Processing Allowances

§ 206.179   What general requirements regarding processing allowances apply to me?

(a) When you value any gas plant product under §206.174, you may deduct from value the reasonable actual costs of processing.

(b) You must allocate processing costs among the gas plant products. You must determine a separate processing allowance for each gas plant product and processing plant relationship. Natural gas liquids are considered as one product.

(c) The processing allowance deduction based on an individual product may not exceed 66 2/3 percent of the value of each gas plant product determined under §206.174. Before you calculate the 66 2/3 percent limit, you must first reduce the value for any transportation allowances related to post-processing transportation authorized under §206.177.

(d) Processing cost deductions will not be allowed for placing lease products in marketable condition. These costs include among others, dehydration, separation, compression upstream of the facility measurement point, or storage, even if those functions are performed off the lease or at a processing plant. Costs for the removal of acid gases, commonly referred to as sweetening, are not allowed unless the acid gases removed are further processed into a gas plant product. In such event, you will be eligible for a processing allowance determined under this subpart. However, MMS will not grant any processing allowance for processing lease production that is not royalty bearing.

(e) You will be allowed a reasonable amount of residue gas royalty free for operation of the processing plant, but no allowance will be made for expenses incidental to marketing, except as provided in 30 CFR part 206. In those situations where a processing plant processes gas from more than one lease, only that proportionate share of your residue gas necessary for the operation of the processing plant will be allowed royalty free.
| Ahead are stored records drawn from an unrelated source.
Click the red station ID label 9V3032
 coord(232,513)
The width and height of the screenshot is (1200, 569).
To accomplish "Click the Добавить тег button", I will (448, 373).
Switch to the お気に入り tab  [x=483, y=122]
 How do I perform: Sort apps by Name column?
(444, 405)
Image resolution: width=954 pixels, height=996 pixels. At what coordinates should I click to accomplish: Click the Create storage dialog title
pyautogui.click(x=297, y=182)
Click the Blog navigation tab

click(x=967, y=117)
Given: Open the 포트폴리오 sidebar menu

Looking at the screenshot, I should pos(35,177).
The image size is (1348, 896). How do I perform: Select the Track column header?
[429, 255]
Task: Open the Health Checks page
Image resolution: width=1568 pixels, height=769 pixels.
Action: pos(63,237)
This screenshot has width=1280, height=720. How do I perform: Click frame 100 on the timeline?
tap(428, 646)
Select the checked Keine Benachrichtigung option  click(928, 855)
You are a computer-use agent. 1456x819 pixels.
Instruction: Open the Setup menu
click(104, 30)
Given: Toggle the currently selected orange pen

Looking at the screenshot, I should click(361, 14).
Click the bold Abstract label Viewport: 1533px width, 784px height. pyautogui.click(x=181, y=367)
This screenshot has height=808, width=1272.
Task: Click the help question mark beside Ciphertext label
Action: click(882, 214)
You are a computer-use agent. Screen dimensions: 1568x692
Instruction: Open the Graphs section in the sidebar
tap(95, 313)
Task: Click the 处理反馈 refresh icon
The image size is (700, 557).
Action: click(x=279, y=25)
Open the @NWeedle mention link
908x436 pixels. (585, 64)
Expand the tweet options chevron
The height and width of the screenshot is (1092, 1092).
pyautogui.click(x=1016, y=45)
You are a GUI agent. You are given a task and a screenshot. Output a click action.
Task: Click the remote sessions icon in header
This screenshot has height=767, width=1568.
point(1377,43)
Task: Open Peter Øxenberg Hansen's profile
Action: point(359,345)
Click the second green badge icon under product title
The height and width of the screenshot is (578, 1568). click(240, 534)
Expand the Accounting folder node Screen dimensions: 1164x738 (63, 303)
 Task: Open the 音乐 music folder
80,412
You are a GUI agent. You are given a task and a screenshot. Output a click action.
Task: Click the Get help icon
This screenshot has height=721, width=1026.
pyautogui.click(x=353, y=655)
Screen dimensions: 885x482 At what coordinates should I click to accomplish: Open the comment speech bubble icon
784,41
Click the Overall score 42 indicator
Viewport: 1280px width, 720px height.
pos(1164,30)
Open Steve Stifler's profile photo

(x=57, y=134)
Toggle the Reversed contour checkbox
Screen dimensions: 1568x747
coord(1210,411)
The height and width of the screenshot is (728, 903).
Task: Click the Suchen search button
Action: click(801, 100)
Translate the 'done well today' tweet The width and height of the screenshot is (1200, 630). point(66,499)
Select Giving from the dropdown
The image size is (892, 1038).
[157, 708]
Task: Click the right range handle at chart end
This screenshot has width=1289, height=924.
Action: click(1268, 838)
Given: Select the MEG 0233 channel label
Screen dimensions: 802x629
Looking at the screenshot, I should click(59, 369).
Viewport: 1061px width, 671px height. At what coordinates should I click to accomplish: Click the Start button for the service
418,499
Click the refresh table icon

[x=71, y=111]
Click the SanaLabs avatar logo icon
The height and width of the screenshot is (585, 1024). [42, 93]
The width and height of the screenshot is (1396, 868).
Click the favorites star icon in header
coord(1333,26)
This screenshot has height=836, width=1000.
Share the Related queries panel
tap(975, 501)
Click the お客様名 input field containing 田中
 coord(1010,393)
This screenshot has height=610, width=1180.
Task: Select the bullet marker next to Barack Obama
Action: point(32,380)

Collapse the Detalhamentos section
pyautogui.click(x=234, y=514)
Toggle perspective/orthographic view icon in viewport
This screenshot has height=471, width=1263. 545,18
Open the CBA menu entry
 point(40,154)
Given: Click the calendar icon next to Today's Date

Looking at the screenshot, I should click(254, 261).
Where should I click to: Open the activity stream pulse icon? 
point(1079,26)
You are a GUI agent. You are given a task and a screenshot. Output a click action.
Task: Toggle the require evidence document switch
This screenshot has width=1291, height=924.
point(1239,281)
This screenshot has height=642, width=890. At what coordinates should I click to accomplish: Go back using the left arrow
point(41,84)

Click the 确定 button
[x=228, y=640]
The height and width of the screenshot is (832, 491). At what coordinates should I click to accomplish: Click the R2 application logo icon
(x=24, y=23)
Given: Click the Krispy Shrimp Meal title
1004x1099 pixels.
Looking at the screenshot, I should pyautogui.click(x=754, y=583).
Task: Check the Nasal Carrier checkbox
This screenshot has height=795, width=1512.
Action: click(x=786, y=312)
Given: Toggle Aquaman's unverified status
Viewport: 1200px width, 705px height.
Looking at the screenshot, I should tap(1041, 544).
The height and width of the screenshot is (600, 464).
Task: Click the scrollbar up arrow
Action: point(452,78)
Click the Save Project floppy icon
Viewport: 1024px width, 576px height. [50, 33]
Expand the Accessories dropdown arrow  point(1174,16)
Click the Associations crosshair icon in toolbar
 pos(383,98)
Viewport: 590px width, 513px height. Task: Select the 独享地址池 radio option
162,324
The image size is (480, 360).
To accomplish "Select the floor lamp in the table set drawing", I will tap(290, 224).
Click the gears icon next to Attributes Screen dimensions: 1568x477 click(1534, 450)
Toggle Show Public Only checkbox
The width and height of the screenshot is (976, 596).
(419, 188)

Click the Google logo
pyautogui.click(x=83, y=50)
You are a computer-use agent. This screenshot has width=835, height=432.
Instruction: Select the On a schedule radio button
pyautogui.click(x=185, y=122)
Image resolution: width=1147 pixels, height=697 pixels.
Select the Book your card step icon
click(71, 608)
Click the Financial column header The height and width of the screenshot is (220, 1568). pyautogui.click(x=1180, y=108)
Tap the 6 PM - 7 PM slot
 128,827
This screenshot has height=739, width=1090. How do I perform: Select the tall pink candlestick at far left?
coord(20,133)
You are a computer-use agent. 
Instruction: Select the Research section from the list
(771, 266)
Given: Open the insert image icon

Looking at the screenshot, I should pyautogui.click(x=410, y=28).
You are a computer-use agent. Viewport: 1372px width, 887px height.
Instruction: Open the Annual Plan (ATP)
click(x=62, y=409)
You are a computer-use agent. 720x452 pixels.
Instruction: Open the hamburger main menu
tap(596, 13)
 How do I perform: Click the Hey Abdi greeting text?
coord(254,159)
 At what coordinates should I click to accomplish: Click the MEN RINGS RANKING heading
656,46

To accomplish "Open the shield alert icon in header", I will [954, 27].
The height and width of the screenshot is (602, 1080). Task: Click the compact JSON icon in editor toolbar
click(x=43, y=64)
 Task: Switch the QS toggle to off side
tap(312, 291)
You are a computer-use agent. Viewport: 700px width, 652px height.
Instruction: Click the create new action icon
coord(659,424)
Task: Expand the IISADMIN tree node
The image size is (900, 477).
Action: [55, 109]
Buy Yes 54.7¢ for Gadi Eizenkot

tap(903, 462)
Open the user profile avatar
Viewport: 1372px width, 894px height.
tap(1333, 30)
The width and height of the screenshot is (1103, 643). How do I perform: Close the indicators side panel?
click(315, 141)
(f) You do not owe royalty on residue gas, or any gas plant product resulting from processing gas, that is reinjected into a reservoir within the same lease, unit, or approved Federal agreement, until such time as those products are finally produced from the reservoir for sale or other disposition. This paragraph applies only when the reinjection is included in a BLM-approved plan of development or operations.

(g) If MMS determines that you have determined an improper processing allowance authorized by this subpart, then you will be required to pay any additional royalties plus late payment interest determined under 30 CFR 218.54. Alternatively, you may be entitled to a credit, but you will not receive any interest on your overpayment.

§ 206.180   How do I determine an actual processing allowance?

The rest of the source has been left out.